Strategy

Agent message provenance: a field guide in eleven signals

A client called the morning after the Pentagon AI-propaganda story broke. How does her vendor tell our agent's invoices from a fake? These are the eleven signals we attach.

Jacob Molkenboer· Founder · A Brand New Company· 6 Jun 2026· 9 min

Ivory paper blotter with brass wax seal, cream envelope, green wax mark, chartreuse ribbon, red stamp.

A client called us the morning after the Pentagon AI-propaganda story hit Hacker News. She runs accounts payable for a wholesaler in Rotterdam. Her question was concrete: how does the vendor receiving an email from our invoice-chasing agent verify its provenance, and tell it apart from a fabricated message claiming to come from her company?

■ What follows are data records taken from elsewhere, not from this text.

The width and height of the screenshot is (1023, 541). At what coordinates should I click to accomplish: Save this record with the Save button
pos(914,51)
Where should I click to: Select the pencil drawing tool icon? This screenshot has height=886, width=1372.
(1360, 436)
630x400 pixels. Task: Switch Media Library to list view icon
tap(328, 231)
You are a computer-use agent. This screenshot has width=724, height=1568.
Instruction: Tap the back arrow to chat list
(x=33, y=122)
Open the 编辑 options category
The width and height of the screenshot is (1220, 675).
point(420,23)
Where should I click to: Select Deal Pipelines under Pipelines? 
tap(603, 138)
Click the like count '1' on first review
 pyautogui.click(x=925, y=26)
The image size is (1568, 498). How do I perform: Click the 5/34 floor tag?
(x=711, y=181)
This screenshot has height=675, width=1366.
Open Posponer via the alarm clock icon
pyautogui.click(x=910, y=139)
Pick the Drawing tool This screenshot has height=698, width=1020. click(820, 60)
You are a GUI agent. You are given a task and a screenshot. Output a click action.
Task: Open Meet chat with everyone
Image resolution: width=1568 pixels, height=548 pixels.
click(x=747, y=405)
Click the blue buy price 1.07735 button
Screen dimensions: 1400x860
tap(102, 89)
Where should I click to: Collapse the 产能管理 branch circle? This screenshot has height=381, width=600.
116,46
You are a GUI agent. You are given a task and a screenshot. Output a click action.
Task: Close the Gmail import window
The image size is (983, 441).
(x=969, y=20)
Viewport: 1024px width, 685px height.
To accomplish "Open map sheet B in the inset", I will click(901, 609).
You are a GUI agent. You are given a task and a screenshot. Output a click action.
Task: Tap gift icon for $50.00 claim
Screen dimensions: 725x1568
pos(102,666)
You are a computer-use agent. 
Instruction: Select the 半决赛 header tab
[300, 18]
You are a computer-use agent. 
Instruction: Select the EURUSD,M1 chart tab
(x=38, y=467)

She did not want a treatise on AI ethics. She wanted a checklist.

By the end of that week we had rewritten the message envelope every one of our fourteen production agents uses to send mail, post to Slack, or speak on the phone. Eleven provenance signals, attached to every outbound message, designed so a moderately technical recipient can confirm provenance in under thirty seconds, and a fully automated downstream system can verify it in milliseconds.

What follows is the field guide. We use it internally. You can copy it.

Why we rewrote the envelope in 48 hours

Three things changed in the last twelve months. Public agents now write on behalf of brands at meaningful volume. Voice cloning is good enough that a phone callback to the same number is no longer a verification step. And state actors are running production-scale generation pipelines, which means the cost of fabricating a convincing email from your agent has fallen to roughly zero.

Most of our clients already trust the agents we built for them. The new problem is the asymmetry. A recipient on the other end of a transactional message has no good way to establish provenance, and so no good way to distinguish a real agent's output from a fake one. The footer is the only surface available. So the footer has to do real work.

What an outbound message looks like now

Here is the actual footer block attached to messages from the invoice-agent we built for a Dutch wholesaler. Names changed.

--
Sent by:    invoice-agent v2.4.1 (deployed 2026-05-12)
Run ID:     run_01HVZQ2K3M4N5P6Q7R8S9T
Review:     auto-sent under whitelist policy AP-2026-03
Sources:    invoice/INV-2026-0411.pdf [sha256:a1b2c3...d4]
            contract/MSA-Acme-2025.pdf [sha256:e5f6a7...b8]
Confidence: high (template match + vendor on file since 2021)
Intent:     transactional, commitment-bearing (references payment)
Signature:  ed25519:Mn0pQrSt... (verify https://wholesaler.example/keys)
Reply:      reply here OR verify at https://wholesaler.example/agent/INV-0411
Scope:      to ap@vendor.example only, do not forward without re-verifying

Eleven fields. Each one earns its place. Below is the rationale.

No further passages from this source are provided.